Despite Microsoft’s efforts helping to quell Spectre and Meltdown CPU issues, it looks as though the company will have to turn its attention to Windows as a zero-day vulnerability has come to light. Pending some specific conditions, this new attack could grant perpetrators system privileges.

Twitter user SandboxEscaper made the bug publicly known with proof of concept contained within a file uploaded to GitHub. Although it is uncertain whether or not SandboxEscaper had been in contact with Microsoft prior making it a zero-day issue, the language of the tweet itself shows frustration directed at the company and its bug submission process.

The attack requires the target to first download a specific attack vector that could be hidden within a number of other files, much like the majority of other malware. Once the app has been activated, local privilege escalation gives the malware, and therefore the attacked, access to system privileges. This has been confirmed to work by a number of security experts, such as UK firm DoublePulsar’s Kevin Beaumont and CERT/CC vulnerability analyst Phil Dormann.

“I’ve confirmed that this works well in a fully-patched 64-bit Windows 10 system. LPE right to SYSTEM,” Dormann explains on Twitter, following up with a conclusion to his investigation in a vulnerability note. “Microsoft Windows task scheduler contains a vulnerability in the handling of ALPC, which can allow a local user to gain SYSTEM privileges. The CERT/CC is currently unaware of a practical solution to this problem.”

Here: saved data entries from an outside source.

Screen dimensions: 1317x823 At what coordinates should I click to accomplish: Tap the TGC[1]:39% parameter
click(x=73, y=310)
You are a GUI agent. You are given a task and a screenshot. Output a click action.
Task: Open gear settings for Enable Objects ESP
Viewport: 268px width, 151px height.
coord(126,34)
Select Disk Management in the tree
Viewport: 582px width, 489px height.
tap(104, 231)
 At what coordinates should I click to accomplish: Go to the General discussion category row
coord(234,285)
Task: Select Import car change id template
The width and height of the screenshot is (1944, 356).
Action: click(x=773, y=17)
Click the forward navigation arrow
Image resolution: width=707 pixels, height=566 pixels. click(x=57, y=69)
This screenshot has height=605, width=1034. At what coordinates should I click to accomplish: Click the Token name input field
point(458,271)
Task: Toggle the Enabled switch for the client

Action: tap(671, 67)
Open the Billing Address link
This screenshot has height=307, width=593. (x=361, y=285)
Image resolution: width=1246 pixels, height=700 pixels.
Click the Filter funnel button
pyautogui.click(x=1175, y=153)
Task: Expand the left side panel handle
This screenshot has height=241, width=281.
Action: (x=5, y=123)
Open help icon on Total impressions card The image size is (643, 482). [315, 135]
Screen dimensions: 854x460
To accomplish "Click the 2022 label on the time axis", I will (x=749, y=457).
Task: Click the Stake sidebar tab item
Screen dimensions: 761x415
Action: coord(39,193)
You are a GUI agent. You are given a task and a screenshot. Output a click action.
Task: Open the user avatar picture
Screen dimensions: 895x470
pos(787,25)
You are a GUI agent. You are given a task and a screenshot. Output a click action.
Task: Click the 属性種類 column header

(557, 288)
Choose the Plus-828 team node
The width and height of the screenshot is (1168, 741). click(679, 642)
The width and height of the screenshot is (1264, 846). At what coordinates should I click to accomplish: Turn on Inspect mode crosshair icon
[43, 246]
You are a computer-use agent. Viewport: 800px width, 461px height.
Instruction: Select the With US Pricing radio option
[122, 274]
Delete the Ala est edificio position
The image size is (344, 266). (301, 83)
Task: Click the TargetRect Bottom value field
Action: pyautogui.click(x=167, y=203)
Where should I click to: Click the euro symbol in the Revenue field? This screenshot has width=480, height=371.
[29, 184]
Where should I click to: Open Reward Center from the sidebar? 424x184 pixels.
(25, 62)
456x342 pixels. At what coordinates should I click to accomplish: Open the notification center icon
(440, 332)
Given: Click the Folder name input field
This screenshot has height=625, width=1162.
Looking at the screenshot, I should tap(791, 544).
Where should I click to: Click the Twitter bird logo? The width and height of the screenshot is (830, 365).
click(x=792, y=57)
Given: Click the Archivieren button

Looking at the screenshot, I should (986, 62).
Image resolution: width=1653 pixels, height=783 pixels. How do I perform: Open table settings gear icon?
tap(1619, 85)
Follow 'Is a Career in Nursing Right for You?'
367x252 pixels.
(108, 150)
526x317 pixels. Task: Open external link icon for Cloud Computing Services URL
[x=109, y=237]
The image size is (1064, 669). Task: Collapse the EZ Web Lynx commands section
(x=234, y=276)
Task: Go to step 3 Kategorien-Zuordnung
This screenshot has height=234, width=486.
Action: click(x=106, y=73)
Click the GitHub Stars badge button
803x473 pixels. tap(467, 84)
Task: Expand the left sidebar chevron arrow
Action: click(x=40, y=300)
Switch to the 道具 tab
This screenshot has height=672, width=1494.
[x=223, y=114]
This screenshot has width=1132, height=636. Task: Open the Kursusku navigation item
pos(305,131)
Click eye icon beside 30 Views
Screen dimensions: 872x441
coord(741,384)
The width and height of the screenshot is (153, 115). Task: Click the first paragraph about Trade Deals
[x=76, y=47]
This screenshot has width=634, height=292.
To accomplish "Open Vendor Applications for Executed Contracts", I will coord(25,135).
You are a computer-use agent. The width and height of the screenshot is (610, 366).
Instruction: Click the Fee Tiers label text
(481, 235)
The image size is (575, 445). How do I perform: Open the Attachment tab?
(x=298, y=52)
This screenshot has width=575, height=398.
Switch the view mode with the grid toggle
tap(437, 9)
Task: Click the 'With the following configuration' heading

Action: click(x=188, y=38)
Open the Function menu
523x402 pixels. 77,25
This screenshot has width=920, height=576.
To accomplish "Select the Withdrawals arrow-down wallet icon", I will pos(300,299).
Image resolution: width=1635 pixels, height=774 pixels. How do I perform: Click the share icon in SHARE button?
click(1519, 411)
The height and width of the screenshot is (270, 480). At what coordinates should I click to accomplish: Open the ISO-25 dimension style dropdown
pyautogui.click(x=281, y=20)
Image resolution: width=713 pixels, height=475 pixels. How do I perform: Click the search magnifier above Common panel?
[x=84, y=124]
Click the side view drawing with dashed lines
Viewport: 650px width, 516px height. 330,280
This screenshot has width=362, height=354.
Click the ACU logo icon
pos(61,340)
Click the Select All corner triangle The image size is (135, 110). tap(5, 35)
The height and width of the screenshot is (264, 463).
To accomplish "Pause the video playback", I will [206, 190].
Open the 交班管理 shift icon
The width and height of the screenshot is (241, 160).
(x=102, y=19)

In response to prompts from The Register, a Microsoft spokesperson confirmed that the company recognises the issue and will “proactively update impacted advices as soon as possible.” The firm pointed towards its Patch Tuesday schedule, however it wasn’t made clear whether we would see some form of a fix distributed today, next week or beyond given the sudden reveal.

KitGuru Says: SandboxEscaper is sure to have sped Microsoft’s plans for a fix up, calling into question just how effective its bug bounty schemes are beyond relatively good PR. Hopefully the firm streamlines its process in the future so that issues aren’t released as a zero-day bug.